DECREASE FOOLISHNESS

DECREASE FOOLISHNESS

Going to the library with four little ones was no small task, but I was determined. I discovered this glorious thing called “Toddler Story Time,” which to me meant someone else could take the lead, at least for a few minutes anyway. I was mortified at what my eyes saw. The senior librarian welcomed the children, but not one person in the room responded. She sat down to read the book, and chaos broke out. Kids were running all over the room as loud as they could be. No one seemed to care that she was trying to read to them. My shock morphed into judgment when a child began to play tug of war with the book that the librarian was trying desperately to read, and the mother did not feel led to assist the librarian in getting her book back. Before I knew it, my four joined the circus. I vowed I would never come back again. A week later, we were at the movie theater, and the same thing happened with kids running all over the place, making it impossible to actually watch the movie. Suddenly I realized what Proverbs 22:15 meant when it says, “A child’s heart has a tendency to do wrong, but the rod of discipline removes it far away from him.” Many of us know the ‘spanking’ part of this verse, and we get lost in the debate if children should be spanked. We need to zoom out of that debate and see the bigger picture. Children are foolish by nature. They are selfish by nature. They are immature by nature. Their brains aren’t even fully developed by nature. My job as a parent is to lead them in the direction of honor, respect, kindness, and self-control. This is not a post on spanking, but it IS a post on parents guiding their child’s behavior as a shepherd cares for their flock with their rod. When a sheep is wandering outside of the safety zone, a shepherd uses his rod to guide him back and lead them where they should go. The heart of this verse is about helping our children move away from foolishness through corrections and guidance. If you want to decrease their foolishness, you have to increase your teaching.

▸ Material provided
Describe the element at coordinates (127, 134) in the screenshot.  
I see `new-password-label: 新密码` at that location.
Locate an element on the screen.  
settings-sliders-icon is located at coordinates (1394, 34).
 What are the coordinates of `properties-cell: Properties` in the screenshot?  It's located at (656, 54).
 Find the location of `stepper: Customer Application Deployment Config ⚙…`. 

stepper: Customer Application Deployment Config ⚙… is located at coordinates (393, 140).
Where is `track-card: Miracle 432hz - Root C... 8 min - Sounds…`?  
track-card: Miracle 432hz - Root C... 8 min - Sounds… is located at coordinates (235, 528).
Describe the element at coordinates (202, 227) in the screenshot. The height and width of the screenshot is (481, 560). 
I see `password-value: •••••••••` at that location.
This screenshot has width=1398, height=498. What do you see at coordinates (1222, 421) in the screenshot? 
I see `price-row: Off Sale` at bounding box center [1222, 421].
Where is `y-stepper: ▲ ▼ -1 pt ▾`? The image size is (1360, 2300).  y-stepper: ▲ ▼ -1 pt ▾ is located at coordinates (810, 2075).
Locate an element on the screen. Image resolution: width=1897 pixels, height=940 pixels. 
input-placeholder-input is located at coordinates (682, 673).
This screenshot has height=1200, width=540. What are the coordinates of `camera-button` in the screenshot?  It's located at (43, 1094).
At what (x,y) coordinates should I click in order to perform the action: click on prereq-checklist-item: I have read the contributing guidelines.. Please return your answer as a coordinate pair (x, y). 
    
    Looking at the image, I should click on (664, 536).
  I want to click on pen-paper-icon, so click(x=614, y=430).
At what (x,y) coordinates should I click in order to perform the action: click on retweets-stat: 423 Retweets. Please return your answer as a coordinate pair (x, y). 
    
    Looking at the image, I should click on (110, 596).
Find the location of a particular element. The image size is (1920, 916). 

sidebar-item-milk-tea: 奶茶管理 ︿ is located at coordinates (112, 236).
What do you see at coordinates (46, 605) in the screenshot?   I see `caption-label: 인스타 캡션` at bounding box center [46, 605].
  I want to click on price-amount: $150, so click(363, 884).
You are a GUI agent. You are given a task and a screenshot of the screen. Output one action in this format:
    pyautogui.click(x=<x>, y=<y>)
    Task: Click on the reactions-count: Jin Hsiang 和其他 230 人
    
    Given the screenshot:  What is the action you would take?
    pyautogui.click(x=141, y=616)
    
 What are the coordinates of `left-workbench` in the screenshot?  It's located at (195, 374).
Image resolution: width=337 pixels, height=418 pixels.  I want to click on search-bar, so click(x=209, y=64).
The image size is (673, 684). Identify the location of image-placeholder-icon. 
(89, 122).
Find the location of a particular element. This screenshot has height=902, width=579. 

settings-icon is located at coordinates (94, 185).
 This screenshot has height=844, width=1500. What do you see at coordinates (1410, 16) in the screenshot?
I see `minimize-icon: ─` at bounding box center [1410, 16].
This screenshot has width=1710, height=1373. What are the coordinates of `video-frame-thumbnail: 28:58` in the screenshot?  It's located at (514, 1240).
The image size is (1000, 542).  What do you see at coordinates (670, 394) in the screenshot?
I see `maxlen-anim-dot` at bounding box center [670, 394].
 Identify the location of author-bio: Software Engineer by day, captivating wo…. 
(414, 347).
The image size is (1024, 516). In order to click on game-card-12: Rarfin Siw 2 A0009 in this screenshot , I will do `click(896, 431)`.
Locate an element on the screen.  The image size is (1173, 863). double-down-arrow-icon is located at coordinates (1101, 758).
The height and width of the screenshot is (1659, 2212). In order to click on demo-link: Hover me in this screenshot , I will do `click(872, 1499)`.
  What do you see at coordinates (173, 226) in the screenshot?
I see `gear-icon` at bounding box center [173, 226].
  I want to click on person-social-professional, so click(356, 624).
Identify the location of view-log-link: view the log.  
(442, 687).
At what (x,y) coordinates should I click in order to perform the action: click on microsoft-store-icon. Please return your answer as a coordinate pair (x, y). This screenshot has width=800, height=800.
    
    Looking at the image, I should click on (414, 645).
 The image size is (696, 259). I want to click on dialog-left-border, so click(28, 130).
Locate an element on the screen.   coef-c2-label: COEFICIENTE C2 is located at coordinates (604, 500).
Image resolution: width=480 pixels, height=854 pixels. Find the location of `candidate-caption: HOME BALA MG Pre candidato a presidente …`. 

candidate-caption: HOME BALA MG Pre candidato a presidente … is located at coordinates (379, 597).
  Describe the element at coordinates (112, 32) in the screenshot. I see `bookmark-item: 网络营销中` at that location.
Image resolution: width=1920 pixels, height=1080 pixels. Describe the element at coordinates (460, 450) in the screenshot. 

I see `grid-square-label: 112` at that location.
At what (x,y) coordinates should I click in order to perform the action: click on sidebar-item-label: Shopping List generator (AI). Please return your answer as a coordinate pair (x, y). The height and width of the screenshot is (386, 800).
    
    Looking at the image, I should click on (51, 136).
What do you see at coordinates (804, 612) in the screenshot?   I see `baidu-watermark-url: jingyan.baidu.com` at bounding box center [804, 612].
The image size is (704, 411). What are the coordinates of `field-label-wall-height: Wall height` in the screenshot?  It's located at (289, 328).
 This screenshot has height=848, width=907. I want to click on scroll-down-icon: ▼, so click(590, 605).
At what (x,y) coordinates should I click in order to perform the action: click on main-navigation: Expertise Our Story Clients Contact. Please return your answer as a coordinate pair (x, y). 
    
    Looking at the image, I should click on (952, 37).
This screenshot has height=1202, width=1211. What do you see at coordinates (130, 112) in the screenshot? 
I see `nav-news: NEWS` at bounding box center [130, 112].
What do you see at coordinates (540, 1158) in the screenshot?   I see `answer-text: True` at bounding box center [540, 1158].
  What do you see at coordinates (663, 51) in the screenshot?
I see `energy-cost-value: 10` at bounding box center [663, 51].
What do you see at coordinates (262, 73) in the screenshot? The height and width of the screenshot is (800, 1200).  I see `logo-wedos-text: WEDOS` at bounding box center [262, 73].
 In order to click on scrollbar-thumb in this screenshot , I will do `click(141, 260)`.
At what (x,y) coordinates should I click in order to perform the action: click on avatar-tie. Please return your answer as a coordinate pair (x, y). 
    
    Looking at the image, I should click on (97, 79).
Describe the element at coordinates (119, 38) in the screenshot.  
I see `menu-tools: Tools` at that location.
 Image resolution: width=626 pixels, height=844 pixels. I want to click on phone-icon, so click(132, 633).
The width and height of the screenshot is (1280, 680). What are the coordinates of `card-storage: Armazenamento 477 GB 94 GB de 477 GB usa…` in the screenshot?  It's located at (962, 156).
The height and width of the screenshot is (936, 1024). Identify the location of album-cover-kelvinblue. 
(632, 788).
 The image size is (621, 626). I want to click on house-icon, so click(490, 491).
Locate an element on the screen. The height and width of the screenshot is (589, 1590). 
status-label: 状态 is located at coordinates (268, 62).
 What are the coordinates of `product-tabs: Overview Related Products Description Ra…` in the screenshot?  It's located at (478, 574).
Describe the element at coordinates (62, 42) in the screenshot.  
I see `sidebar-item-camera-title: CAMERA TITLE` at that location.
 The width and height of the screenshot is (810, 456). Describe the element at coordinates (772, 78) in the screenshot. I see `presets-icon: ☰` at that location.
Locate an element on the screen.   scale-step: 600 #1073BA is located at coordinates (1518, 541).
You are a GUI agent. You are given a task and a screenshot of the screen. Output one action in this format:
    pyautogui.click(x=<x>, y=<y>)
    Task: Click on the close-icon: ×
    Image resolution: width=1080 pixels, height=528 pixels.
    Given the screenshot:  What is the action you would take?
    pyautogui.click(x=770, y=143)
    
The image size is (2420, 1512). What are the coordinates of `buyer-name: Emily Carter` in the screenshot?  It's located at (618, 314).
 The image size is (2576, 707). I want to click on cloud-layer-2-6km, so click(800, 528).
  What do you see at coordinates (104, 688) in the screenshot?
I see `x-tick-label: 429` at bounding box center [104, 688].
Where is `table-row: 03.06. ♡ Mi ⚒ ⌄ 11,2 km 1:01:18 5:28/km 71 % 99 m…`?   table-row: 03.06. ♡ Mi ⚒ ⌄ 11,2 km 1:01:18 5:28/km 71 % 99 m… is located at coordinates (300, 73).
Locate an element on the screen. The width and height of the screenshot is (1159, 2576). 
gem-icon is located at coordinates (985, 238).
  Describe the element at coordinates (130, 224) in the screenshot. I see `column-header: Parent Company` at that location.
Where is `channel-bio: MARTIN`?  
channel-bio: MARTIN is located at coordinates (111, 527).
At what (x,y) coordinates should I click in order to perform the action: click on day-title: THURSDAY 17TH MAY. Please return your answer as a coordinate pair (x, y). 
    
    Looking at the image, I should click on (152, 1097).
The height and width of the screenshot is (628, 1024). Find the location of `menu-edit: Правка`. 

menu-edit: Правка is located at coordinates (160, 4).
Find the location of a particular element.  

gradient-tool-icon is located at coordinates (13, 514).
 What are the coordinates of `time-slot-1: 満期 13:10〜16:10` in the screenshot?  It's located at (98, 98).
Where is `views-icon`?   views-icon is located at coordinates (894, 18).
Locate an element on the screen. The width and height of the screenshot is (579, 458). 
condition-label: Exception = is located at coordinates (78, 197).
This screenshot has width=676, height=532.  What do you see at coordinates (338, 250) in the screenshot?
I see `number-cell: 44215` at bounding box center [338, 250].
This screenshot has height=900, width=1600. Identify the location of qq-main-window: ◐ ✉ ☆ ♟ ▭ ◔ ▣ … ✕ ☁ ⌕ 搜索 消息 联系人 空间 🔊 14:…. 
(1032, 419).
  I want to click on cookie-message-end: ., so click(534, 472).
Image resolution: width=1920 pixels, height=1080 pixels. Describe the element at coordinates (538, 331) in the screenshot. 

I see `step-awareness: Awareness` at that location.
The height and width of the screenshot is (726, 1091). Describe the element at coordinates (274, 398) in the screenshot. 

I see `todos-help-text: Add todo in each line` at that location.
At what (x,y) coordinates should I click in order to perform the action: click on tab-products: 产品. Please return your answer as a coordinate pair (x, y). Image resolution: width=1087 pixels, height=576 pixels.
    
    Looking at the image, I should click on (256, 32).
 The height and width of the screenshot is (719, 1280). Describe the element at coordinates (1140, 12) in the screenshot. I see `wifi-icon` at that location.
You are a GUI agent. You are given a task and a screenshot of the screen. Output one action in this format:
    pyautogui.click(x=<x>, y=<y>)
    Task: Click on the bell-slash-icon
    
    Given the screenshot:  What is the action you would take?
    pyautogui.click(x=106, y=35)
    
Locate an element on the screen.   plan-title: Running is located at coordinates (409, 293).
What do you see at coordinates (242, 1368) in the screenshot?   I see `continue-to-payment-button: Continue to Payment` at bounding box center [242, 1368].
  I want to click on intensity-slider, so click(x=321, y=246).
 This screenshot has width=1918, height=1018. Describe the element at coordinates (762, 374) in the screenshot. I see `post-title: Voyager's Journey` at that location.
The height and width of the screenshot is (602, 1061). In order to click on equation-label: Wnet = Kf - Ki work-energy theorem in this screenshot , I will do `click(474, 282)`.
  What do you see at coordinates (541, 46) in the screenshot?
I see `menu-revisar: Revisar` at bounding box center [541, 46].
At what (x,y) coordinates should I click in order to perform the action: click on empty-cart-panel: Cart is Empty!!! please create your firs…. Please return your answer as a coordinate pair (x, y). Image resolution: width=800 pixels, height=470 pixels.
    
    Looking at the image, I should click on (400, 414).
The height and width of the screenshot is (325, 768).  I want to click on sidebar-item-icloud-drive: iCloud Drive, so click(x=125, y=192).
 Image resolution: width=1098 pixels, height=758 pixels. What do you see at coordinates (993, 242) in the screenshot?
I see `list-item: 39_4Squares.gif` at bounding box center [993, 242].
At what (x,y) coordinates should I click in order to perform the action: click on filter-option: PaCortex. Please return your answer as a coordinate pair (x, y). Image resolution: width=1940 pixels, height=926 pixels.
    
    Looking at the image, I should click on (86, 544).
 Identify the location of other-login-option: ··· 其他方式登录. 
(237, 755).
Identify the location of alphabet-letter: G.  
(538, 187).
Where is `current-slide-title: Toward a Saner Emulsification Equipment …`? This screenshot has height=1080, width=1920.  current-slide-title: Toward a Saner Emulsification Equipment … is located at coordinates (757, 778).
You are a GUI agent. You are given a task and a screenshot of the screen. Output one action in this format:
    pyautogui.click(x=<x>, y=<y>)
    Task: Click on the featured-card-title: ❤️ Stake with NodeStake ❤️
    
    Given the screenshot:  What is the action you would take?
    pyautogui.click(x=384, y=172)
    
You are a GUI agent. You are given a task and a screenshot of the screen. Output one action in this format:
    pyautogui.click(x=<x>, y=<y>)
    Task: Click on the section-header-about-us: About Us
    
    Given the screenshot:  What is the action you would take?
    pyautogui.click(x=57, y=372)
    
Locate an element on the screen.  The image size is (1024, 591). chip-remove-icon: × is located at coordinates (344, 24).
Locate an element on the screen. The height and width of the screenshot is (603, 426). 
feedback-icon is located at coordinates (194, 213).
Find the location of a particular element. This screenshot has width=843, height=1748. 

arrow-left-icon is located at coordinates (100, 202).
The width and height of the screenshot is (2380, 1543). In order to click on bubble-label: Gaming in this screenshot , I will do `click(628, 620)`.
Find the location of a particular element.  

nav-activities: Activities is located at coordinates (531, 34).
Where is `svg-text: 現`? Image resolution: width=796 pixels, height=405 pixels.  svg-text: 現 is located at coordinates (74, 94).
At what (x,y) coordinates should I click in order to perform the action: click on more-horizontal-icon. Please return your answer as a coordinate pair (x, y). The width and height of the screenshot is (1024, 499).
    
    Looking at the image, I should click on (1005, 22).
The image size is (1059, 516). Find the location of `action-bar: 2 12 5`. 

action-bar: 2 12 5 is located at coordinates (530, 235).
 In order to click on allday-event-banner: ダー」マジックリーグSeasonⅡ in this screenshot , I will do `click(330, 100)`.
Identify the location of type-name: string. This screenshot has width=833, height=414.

▸ Exercise aim
In the text titled "Decrease Foolishness," what does a shepherd do with his rod when a sheep wanders outside the safety zone?

▸ Solution
He uses it to guide the sheep back and lead it where it should go.